Exercise :: Your reply must hold the lines from the one containing "This screenshot has height=361, width=363." to the end of the entries, copied exactly, with pictures excluded.

Input records ::
----

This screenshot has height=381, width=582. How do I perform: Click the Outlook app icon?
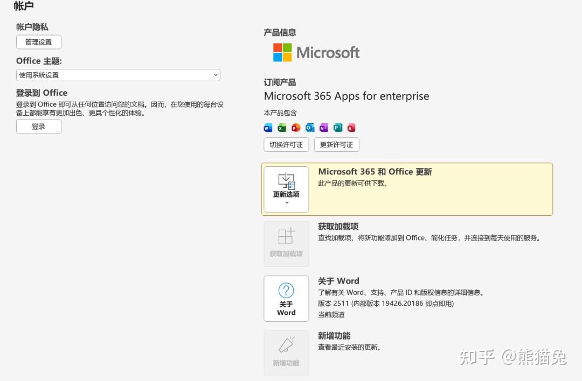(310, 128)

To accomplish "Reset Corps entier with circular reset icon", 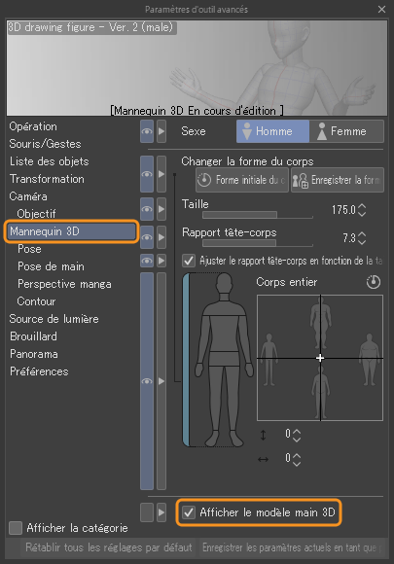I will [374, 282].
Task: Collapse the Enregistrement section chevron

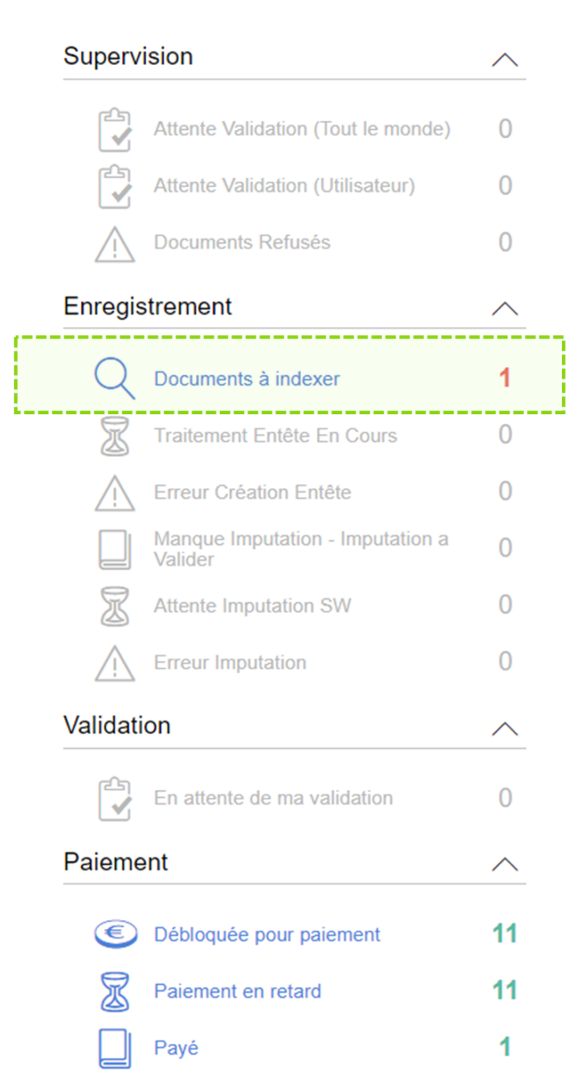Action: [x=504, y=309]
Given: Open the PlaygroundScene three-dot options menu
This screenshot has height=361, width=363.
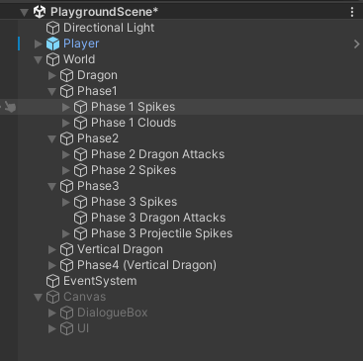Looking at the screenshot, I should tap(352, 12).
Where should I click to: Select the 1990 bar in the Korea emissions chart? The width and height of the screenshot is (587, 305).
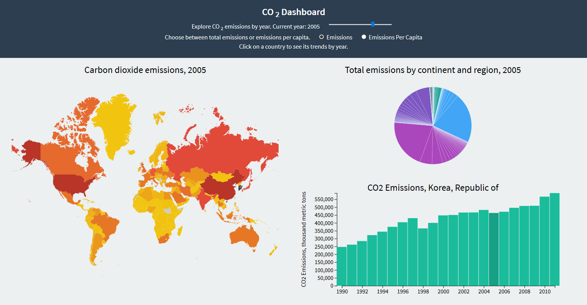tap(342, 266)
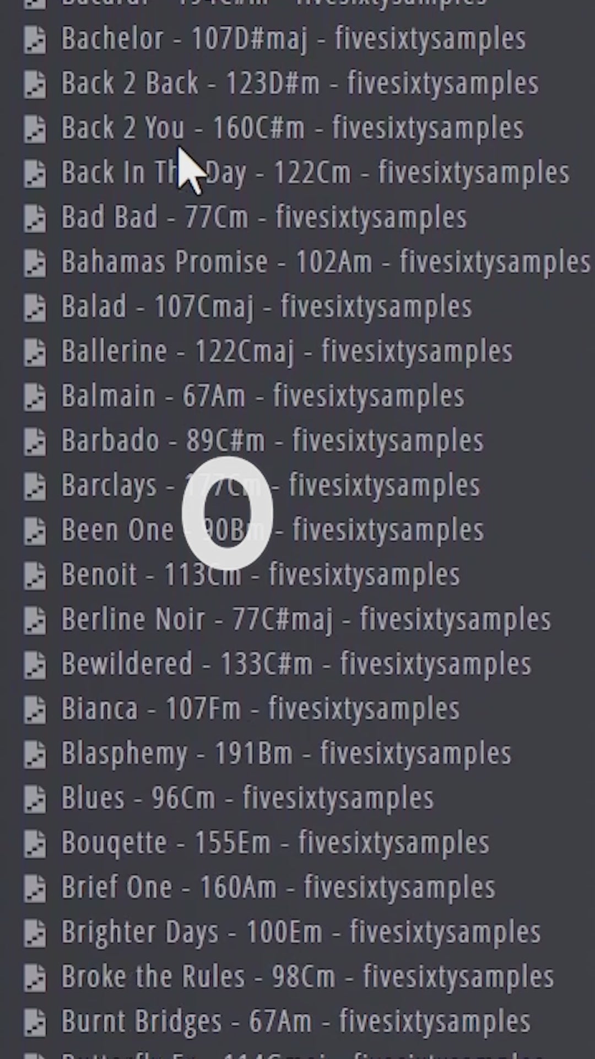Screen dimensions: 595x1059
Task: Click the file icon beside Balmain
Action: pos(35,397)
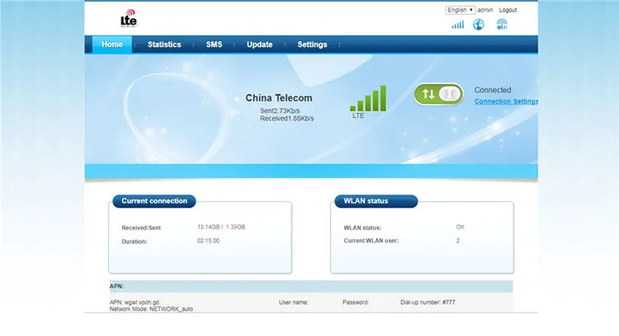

----

Answer to the problem ::
This screenshot has height=361, width=363.
Looking at the screenshot, I should tap(352, 12).
Where should I click to: Select the 1990 bar in the Korea emissions chart? The width and height of the screenshot is (587, 305).
tap(342, 266)
Screen dimensions: 595x1059
Task: Click the file icon beside Balmain
Action: pos(35,397)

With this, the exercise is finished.